┌─ SUPPLIED MATERIAL

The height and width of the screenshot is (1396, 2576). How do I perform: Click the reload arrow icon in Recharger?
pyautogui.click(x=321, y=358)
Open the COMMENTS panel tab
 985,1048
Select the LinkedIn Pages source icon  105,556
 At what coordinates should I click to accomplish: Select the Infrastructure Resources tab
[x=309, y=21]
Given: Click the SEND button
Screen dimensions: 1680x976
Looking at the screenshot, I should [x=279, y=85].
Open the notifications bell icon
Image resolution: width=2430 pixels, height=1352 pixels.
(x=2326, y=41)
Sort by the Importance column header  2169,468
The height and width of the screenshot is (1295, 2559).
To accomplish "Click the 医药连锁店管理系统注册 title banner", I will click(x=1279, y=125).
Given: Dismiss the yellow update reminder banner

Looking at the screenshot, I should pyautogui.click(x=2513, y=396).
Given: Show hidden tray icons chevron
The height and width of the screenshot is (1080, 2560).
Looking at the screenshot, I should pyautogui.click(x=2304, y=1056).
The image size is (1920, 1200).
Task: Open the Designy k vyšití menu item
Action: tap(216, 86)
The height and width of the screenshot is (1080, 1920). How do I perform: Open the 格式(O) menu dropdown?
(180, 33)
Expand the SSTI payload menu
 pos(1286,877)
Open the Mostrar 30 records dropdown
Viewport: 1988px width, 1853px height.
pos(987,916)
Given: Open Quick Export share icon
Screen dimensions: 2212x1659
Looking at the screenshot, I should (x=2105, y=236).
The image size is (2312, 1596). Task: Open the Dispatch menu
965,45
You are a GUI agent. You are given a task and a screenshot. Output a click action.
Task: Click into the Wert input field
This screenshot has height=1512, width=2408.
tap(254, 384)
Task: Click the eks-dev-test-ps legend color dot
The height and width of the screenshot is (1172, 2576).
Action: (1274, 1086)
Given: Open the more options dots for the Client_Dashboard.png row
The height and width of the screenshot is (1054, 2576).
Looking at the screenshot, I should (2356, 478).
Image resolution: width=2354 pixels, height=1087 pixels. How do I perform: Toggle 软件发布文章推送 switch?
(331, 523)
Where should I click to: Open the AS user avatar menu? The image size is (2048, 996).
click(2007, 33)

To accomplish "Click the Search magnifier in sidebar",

└─

TASK GOAL :: Start to finish, restate the records above word for word.

EXERCISE ANSWER ::
The height and width of the screenshot is (1396, 2576). How do I perform: Click the reload arrow icon in Recharger?
pyautogui.click(x=321, y=358)
Open the COMMENTS panel tab
 985,1048
Select the LinkedIn Pages source icon  105,556
 At what coordinates should I click to accomplish: Select the Infrastructure Resources tab
[x=309, y=21]
Given: Click the SEND button
Screen dimensions: 1680x976
Looking at the screenshot, I should [x=279, y=85].
Open the notifications bell icon
Image resolution: width=2430 pixels, height=1352 pixels.
(x=2326, y=41)
Sort by the Importance column header  2169,468
The height and width of the screenshot is (1295, 2559).
To accomplish "Click the 医药连锁店管理系统注册 title banner", I will click(x=1279, y=125).
Given: Dismiss the yellow update reminder banner

Looking at the screenshot, I should pyautogui.click(x=2513, y=396).
Given: Show hidden tray icons chevron
The height and width of the screenshot is (1080, 2560).
Looking at the screenshot, I should pyautogui.click(x=2304, y=1056).
The image size is (1920, 1200).
Task: Open the Designy k vyšití menu item
Action: tap(216, 86)
The height and width of the screenshot is (1080, 1920). How do I perform: Open the 格式(O) menu dropdown?
(180, 33)
Expand the SSTI payload menu
 pos(1286,877)
Open the Mostrar 30 records dropdown
Viewport: 1988px width, 1853px height.
pos(987,916)
Given: Open Quick Export share icon
Screen dimensions: 2212x1659
Looking at the screenshot, I should (x=2105, y=236).
The image size is (2312, 1596). Task: Open the Dispatch menu
965,45
You are a GUI agent. You are given a task and a screenshot. Output a click action.
Task: Click into the Wert input field
This screenshot has height=1512, width=2408.
tap(254, 384)
Task: Click the eks-dev-test-ps legend color dot
The height and width of the screenshot is (1172, 2576).
Action: (1274, 1086)
Given: Open the more options dots for the Client_Dashboard.png row
The height and width of the screenshot is (1054, 2576).
Looking at the screenshot, I should (2356, 478).
Image resolution: width=2354 pixels, height=1087 pixels. How do I perform: Toggle 软件发布文章推送 switch?
(331, 523)
Where should I click to: Open the AS user avatar menu? The image size is (2048, 996).
click(2007, 33)

To accomplish "Click the Search magnifier in sidebar",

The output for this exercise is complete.